Task requirements:
Only certain lines below are wanted: those starting at the line containing "The width and height of the screenshot is (916, 1080)." and ending at the line containing "The width and height of the screenshot is (1456, 815).", both included, each retyped exactly.

Material supplied:

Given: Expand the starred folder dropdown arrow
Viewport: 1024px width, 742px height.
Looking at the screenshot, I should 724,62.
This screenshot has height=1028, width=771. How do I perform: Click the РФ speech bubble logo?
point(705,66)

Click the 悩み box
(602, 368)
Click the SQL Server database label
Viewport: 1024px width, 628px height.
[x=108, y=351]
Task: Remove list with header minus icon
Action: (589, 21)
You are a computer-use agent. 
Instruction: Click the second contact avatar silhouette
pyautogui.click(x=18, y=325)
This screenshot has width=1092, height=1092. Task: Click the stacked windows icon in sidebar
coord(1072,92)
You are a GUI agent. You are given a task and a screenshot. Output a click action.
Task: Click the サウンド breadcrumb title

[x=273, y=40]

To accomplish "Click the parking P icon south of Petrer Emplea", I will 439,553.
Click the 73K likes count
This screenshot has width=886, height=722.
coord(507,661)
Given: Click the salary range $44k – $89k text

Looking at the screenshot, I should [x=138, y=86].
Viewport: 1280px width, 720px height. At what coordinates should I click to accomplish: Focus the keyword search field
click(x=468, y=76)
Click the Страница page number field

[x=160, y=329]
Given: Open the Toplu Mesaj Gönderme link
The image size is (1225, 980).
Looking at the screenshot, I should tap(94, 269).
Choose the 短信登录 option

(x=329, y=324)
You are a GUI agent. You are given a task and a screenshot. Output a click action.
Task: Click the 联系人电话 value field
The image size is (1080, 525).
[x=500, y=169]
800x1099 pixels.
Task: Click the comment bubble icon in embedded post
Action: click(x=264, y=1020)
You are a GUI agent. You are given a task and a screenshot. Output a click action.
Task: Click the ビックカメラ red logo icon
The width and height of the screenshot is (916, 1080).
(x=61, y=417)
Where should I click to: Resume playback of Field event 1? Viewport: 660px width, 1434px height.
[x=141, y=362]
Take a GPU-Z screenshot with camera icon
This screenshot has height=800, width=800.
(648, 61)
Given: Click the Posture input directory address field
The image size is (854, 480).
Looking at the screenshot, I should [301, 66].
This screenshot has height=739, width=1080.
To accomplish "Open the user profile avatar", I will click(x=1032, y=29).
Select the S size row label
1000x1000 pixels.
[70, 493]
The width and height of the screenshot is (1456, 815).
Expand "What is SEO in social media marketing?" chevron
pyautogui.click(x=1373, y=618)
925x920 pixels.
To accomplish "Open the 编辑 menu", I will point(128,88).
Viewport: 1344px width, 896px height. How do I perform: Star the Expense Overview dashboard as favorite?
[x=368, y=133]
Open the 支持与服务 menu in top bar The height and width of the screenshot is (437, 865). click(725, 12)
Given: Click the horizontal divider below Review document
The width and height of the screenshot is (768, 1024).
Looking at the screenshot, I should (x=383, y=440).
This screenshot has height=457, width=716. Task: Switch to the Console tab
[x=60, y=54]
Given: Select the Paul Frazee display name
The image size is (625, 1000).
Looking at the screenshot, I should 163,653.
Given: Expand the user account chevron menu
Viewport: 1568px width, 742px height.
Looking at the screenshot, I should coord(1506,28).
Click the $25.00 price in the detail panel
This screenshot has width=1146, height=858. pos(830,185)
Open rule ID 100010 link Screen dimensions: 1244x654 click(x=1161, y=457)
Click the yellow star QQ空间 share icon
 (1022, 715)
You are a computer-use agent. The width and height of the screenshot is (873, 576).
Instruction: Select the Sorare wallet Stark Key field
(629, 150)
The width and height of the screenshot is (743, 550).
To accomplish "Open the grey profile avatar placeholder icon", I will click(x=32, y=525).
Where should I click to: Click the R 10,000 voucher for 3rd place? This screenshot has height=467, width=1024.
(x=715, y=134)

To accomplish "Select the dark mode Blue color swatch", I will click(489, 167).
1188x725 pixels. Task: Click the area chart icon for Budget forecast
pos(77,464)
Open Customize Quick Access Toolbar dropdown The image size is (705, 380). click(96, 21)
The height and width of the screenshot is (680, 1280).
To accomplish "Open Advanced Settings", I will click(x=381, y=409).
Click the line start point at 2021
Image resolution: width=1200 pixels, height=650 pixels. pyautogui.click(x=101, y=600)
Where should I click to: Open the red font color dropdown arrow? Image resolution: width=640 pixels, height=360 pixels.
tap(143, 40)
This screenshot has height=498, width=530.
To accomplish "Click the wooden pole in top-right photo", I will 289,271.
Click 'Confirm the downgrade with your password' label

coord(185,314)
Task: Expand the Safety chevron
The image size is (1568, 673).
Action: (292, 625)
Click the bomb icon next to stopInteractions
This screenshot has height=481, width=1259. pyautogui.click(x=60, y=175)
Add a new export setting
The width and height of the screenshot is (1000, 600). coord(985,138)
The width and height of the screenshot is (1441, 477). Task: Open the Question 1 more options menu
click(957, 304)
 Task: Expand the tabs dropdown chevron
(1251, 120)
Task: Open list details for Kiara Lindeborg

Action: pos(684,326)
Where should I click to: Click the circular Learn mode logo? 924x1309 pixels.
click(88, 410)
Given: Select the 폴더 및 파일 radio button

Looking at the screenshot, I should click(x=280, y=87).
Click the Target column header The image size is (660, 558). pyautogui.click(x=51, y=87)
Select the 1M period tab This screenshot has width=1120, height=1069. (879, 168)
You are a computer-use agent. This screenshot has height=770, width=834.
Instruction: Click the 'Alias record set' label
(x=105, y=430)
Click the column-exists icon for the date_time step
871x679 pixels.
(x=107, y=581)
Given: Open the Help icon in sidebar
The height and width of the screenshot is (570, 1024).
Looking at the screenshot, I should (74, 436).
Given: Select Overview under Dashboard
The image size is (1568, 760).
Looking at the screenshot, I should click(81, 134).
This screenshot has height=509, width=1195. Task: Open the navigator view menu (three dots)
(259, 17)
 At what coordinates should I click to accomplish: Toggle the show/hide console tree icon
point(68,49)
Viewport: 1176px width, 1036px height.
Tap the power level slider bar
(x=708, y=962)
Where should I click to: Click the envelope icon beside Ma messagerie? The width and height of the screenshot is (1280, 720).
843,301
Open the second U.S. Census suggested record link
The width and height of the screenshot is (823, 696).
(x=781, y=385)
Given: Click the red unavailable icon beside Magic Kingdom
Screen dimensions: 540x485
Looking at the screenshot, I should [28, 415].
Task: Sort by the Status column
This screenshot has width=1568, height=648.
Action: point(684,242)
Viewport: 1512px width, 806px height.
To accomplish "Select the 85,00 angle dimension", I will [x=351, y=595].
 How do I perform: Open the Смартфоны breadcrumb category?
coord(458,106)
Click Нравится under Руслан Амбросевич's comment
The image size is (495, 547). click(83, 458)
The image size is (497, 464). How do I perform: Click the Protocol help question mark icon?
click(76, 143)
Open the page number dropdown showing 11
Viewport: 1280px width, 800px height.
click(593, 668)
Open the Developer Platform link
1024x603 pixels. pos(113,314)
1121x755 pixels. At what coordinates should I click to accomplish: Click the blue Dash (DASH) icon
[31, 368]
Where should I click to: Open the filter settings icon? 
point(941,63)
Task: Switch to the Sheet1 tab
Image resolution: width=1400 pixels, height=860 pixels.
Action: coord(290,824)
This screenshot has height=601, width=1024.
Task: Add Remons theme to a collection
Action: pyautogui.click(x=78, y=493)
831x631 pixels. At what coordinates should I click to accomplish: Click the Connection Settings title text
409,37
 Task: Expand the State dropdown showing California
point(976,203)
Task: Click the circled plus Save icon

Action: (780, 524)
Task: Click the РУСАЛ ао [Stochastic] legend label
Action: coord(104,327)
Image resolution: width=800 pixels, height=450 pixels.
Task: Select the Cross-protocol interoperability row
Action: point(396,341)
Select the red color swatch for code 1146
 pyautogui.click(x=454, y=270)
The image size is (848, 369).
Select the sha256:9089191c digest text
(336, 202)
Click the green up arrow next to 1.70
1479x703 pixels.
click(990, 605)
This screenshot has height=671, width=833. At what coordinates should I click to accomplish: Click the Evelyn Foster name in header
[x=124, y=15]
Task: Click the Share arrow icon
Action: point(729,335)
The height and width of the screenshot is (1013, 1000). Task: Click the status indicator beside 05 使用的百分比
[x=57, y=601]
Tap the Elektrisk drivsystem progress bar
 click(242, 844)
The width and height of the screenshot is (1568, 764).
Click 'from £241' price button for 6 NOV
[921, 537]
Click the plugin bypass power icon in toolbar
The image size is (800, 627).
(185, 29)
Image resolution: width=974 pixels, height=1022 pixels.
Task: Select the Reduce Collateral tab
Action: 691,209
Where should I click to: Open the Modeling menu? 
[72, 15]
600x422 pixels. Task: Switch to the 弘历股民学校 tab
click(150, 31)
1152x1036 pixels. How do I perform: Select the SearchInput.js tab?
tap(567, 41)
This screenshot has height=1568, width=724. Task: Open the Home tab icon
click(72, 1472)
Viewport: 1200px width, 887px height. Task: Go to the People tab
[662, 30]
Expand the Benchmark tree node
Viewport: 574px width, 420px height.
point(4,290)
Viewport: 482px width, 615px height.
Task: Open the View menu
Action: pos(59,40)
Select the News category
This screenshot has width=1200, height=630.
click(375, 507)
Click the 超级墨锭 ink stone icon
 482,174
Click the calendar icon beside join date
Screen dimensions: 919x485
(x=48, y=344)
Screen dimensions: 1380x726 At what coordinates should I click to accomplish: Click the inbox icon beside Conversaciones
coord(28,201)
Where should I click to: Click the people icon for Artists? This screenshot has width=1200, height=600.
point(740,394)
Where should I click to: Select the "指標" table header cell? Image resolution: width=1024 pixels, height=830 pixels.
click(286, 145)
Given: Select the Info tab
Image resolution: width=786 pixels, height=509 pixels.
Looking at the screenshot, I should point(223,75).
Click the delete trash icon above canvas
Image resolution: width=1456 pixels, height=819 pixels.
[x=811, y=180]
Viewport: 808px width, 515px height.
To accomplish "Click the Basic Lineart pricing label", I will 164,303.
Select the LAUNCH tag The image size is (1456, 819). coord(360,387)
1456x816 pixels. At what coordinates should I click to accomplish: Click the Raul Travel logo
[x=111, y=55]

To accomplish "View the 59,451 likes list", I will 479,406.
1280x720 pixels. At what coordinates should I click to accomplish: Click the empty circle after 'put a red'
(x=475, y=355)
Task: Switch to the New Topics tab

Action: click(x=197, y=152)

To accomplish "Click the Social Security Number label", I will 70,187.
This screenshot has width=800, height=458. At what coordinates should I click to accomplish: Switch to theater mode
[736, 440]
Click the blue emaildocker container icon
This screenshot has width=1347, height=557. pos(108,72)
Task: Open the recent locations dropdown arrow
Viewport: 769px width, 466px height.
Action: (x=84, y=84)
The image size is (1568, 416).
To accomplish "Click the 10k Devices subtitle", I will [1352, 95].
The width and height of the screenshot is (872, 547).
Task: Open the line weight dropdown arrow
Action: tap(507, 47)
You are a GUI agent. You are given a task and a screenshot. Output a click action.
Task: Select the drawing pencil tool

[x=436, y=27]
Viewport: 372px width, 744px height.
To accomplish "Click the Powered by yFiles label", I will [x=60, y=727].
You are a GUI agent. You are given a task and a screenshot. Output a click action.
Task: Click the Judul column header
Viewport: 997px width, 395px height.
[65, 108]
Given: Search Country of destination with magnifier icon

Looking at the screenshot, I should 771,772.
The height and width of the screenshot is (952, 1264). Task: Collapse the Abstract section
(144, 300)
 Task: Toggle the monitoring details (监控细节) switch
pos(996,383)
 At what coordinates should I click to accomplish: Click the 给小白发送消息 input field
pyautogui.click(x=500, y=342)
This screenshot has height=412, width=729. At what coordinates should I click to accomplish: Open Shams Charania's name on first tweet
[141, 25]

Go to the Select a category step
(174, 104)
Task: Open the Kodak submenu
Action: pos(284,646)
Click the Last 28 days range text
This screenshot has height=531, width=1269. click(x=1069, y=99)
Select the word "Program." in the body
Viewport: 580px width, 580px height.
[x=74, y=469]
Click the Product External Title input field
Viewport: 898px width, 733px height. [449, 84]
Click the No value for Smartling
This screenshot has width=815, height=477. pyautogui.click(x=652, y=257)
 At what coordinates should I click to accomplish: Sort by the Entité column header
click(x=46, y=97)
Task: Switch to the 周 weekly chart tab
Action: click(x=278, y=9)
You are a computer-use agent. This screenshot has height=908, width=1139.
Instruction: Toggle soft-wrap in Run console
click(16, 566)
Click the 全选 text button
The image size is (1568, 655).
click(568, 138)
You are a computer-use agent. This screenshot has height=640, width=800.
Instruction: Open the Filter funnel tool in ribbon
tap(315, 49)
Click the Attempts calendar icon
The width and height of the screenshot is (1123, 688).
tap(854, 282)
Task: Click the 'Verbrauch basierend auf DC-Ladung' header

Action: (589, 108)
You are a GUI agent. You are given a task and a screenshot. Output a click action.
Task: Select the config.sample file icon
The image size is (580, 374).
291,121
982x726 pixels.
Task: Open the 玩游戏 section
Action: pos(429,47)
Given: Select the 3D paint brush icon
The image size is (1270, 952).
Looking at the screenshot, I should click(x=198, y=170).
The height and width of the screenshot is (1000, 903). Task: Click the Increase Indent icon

Reply:
The width and height of the screenshot is (916, 1080).
(x=61, y=417)
Where should I click to: Resume playback of Field event 1? Viewport: 660px width, 1434px height.
[x=141, y=362]
Take a GPU-Z screenshot with camera icon
This screenshot has height=800, width=800.
(648, 61)
Given: Click the Posture input directory address field
The image size is (854, 480).
Looking at the screenshot, I should [301, 66].
This screenshot has height=739, width=1080.
To accomplish "Open the user profile avatar", I will click(x=1032, y=29).
Select the S size row label
1000x1000 pixels.
[70, 493]
The width and height of the screenshot is (1456, 815).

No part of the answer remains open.